How do you skip strings?

Before you can start string skipping you have to be familiar with the basic flatpicking technique. Most guitarists at this level have a decent amount of experience in it, but the better your techniques are the less you will have to worry about your picking hand. As for the fretting hand, making large movements comes at a price

As you can guess this technique requires accuracy, after a large movement you need to be sure your finger lands on just the right spot. That is where most of your practice time will be used, building muscle memory of these string jumps that way you always hit the same place. If you rush your practice in the early stages, you will not have the precision to speed up!

While skipping strings is not a complicated topic, in practice you run the risk of missing the non-adjacent string on an errant note. It is also important to fret and mute strings at the same time as your other hand is perfectly picking the correct strings. To get the sound and flow right you need all these factors working seamlessly.

Execution Tips

As always with guitar fretting techniques, we want to keep our fingers spaced out, one per fret. Most hand exercises will show you which finger to use, follow what it says and start as slow as you need to get it right, after you successfully are fretting the correct notes you can start playing faster.

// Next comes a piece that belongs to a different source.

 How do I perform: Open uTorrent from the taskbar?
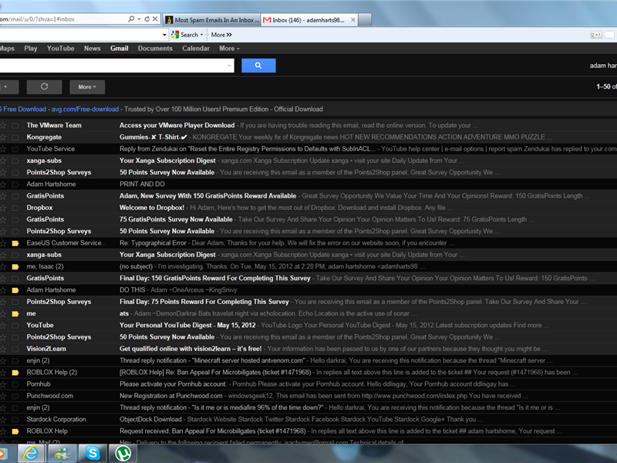123,453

Another reason your fretting muscle memory is important is that you will need to watch your picking hand so that you can make the jump across strings.

Start with easy exercises that you can memorize, that way you can spend some time just watching that picking hand hit the right string every time.

Classical études, or short compositions, are some of the best exercises to practice this with. Even if you are playing a metal or fusion genre, these classical works are perfect for the guitar player learning to skip strings.

You will be mixing other techniques in with your string skipping like hammer-ons, pull-offs, slides, bends, tapping, and more. It is the same arsenal of guitar tricks that you always use, just here you have more notes and intervals to choose from in the melody. Be sure to add these techniques in while playing exercises.

Notable players That use String Skipping

There are many great guitarists out there that employ the use of string skipping. Especially since it wasn't a technique invented for new styles, but one originally used to adapt older music that would not usually work with regular guitar playing. A larger interval was necessary and so players had to adapt!

  • Steve Morse of Deep Purple was one of the early influencers on songs like this that have a very classical vibe to them.
  • And Paul Gilbert is phenomenal at playing pure classical pieces. Remember he is playing notes that were written for keyboards and pianos!
  • Paul Gilbert also plays with Bruce Bouillet, another master of the jump. And here that same band Racer X is playing harmonized string skipping.
  • Of course we can't forget Brendon Small and the cartoon Metalocalypse, which has tons of songs with great picking examples for heavy metal.
  • If you prefer more jazz styles, John Scofield uses this picking in his playing.
  • And you don't always have to stay in complicated jazz and metal, pop doesn't require difficult string skipping but it uses it on occasion in songs like "Spiderwebs" by No Doubt
  • "Street Spirit" by Radiohead. They both have decent beginner skipping parts.
  • One of the most popular examples of string skipping is the 80's hit "Sweet Child o' Mine". It was originally used as a warmup exercise and was incorporated into the song. The jumps in this aren't that difficult so it makes a great beginner riff to practice on with nice sweeping arpeggios.

There are so many great examples of string skipping in the past 50 years you will never have to look far!

Conclusion

String skipping is a great way to build dexterity and coordination, and like other soloing techniques it can add a smooth and fluid final sound to the piece. However, to get there you have to memorize all the movements of your fretting hand and master the art of picking non-adjacent strings perfectly.

It is a very simple process that will take lots of practice and dedication!